Segment Start: DATASET

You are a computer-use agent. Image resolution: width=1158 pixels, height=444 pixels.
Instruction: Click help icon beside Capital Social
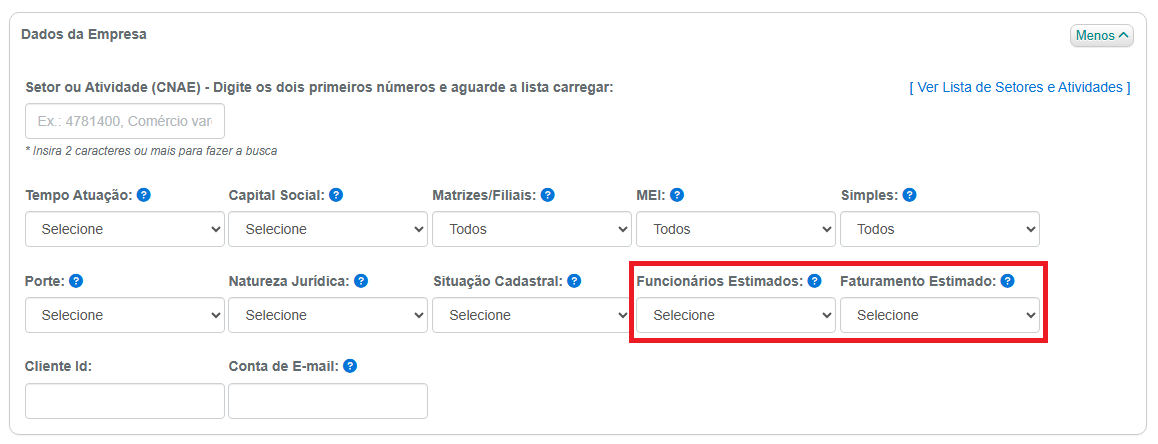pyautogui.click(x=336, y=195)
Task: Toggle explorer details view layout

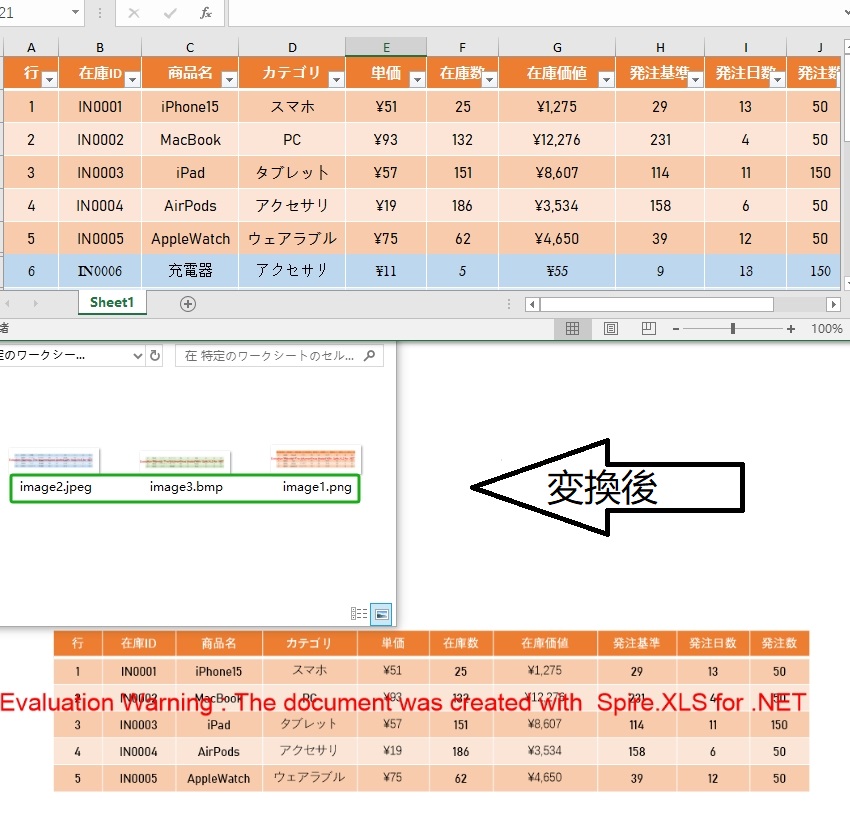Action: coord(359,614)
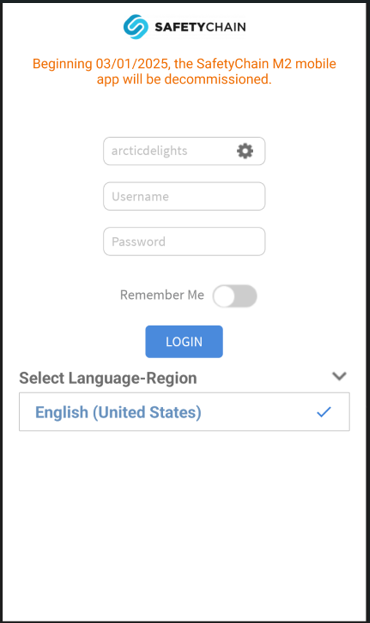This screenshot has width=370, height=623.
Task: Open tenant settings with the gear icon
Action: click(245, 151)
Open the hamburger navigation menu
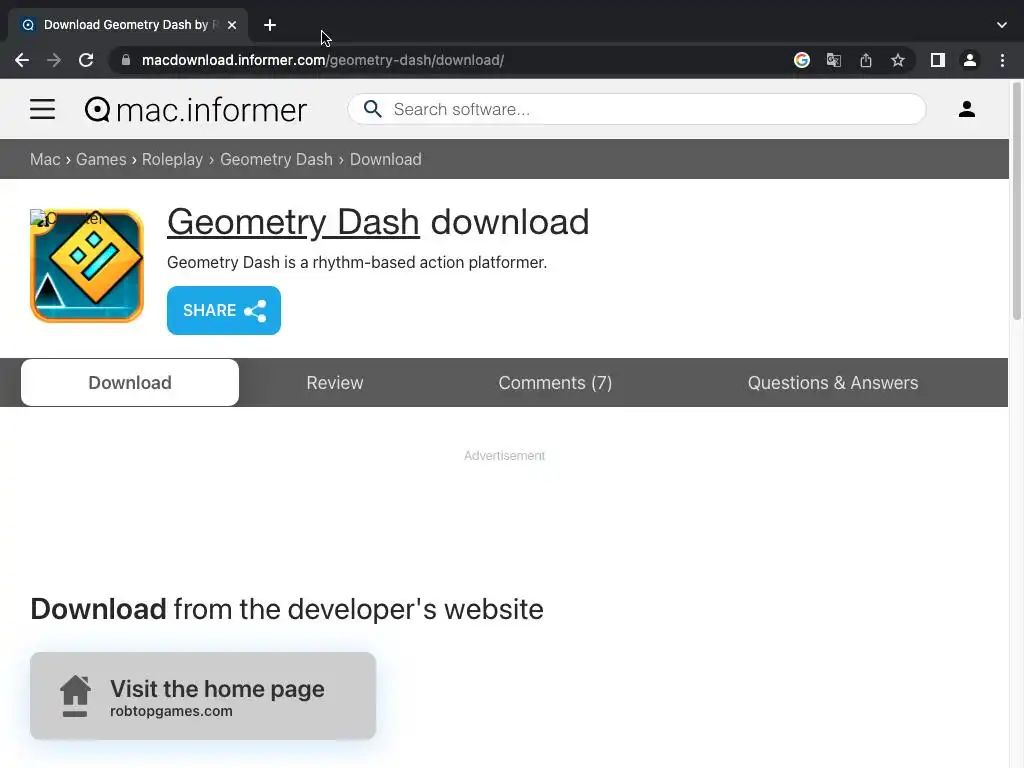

Segment End: DATASET

WHAT THE EXERCISE ASKS
Would you give the data above again word for word, minus the pictures?

EXPECTED ANSWER
You are a computer-use agent. Image resolution: width=1158 pixels, height=444 pixels.
Instruction: Click help icon beside Capital Social
pyautogui.click(x=336, y=195)
Task: Toggle explorer details view layout

Action: coord(359,614)
This screenshot has width=370, height=623.
Task: Open tenant settings with the gear icon
Action: click(245, 151)
Open the hamburger navigation menu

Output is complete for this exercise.